The chief executive of Leeds city council has thrown down the gauntlet to HS2’s critics to come up with a better solution for tackling the north-south divide.

Referring to the history of failed attempts to overcome regional inequalities, Tom Riordan said: “If you want something that is going to stabilise the economy and give certainty in a period when we have uncertainty in the national picture why ditch this project that is nailed on to provide huge numbers of construction and supply chain jobs in this country that will continue into the future?

“If you don’t do HS2 what is the solution?”

Boosting the north of England is important to prevent London’s economy from overheating, he said: “London needs HS2 because it needs the north to punch its weight.”

“London may be the worlds’ financial capital but it’s over heating and needs the rest of us,” he said, adding that Leeds is holding an event with the London borough of Camden to explore synergies between the two places that lie are at opposite ends of the proposed HS2 route.

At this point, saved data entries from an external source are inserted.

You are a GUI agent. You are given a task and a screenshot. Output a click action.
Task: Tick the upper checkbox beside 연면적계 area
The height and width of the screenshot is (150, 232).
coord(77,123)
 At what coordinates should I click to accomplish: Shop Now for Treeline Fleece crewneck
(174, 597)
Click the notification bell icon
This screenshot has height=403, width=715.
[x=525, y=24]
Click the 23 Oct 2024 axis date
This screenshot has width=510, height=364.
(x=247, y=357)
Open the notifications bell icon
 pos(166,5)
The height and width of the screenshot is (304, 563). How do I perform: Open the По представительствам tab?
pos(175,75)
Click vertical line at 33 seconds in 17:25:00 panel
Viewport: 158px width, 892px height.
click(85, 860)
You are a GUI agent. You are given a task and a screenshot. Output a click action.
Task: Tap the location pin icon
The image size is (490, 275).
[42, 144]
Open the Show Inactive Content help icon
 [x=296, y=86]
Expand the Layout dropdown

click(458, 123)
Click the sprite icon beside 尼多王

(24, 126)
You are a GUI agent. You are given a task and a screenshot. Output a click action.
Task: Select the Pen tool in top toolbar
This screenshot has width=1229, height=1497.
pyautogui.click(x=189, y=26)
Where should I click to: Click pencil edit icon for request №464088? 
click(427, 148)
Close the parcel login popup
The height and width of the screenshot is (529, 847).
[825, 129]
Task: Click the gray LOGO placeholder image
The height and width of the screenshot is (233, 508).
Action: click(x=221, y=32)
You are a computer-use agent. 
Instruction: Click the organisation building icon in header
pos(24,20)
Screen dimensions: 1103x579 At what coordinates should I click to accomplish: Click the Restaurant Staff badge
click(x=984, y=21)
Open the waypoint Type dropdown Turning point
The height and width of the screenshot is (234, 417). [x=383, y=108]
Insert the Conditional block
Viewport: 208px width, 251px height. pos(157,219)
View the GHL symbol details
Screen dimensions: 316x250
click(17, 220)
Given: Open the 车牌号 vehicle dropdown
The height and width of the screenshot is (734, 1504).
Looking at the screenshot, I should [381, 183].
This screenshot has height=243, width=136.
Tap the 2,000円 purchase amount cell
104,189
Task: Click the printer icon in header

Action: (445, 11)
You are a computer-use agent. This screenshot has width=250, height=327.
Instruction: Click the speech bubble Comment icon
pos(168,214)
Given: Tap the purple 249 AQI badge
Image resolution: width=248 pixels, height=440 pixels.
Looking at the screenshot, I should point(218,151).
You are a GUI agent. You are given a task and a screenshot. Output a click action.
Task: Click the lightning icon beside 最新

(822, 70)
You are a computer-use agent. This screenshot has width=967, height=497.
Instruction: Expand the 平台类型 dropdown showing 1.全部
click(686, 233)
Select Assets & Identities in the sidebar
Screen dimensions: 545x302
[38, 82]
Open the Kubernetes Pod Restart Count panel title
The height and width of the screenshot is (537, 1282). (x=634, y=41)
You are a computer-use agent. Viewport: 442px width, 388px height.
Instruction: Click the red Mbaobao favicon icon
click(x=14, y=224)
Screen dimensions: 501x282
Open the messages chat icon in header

HS2 also provides an opportunity to improve rail connectivity within England’s regions, which is often worse than that between the core cites and London, Riordan said: “The rail network was built to serve London and that’s the way it has developed over generations: now we have the opportunity to correct some of those challenges in connecting up the midlands and the north.”

And Riordan told delegates at the HS2 Economic Growth Conference that supporters of the high speed rail project should not be afraid of the Oakervee review, announced by transport secretary of state Grant Shapps in August.

He said: “This review is a really good opportunity to nail down the true costs of the projects and not allow that to be a running sore: we should embrace that and make the case that’s needed.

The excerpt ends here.